● DATA FOR REVIEW
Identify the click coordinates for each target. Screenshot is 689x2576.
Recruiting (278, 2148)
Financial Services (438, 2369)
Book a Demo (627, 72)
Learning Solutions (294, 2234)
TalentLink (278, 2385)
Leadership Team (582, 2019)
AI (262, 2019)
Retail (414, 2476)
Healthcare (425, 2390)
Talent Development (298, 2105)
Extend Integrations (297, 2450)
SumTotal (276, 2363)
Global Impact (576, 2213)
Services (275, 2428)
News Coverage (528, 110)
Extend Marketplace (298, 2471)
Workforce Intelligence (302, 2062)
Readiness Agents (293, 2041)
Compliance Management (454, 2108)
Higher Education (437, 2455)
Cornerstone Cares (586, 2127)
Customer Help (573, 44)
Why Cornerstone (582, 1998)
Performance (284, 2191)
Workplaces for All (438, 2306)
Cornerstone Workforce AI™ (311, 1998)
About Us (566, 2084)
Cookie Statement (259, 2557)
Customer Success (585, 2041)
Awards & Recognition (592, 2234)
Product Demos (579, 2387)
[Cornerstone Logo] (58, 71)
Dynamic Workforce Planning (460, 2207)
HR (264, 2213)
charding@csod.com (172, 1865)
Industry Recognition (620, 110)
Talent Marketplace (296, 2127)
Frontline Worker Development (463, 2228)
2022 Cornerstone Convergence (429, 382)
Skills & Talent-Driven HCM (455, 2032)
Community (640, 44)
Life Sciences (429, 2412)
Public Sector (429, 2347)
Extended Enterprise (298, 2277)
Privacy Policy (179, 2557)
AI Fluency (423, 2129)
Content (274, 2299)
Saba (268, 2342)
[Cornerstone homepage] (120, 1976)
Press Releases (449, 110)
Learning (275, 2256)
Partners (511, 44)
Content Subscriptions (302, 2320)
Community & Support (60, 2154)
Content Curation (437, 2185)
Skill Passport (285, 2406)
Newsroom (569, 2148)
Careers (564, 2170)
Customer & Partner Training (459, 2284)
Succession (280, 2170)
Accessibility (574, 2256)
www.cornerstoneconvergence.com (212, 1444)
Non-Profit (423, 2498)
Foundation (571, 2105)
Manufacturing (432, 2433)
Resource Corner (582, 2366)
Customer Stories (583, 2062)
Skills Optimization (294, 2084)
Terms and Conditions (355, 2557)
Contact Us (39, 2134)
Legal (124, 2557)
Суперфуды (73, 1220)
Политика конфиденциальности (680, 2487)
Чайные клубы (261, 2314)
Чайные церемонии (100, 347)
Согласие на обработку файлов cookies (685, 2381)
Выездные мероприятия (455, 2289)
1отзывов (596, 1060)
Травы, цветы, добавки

● THE TASK
The required output is the exact run of lines from the beginning of the listing above to the line that contains "Readiness Agents (293, 2041)", inclusive of both.

● RESULT
Identify the click coordinates for each target. Screenshot is 689x2576.
Recruiting (278, 2148)
Financial Services (438, 2369)
Book a Demo (627, 72)
Learning Solutions (294, 2234)
TalentLink (278, 2385)
Leadership Team (582, 2019)
AI (262, 2019)
Retail (414, 2476)
Healthcare (425, 2390)
Talent Development (298, 2105)
Extend Integrations (297, 2450)
SumTotal (276, 2363)
Global Impact (576, 2213)
Services (275, 2428)
News Coverage (528, 110)
Extend Marketplace (298, 2471)
Workforce Intelligence (302, 2062)
Readiness Agents (293, 2041)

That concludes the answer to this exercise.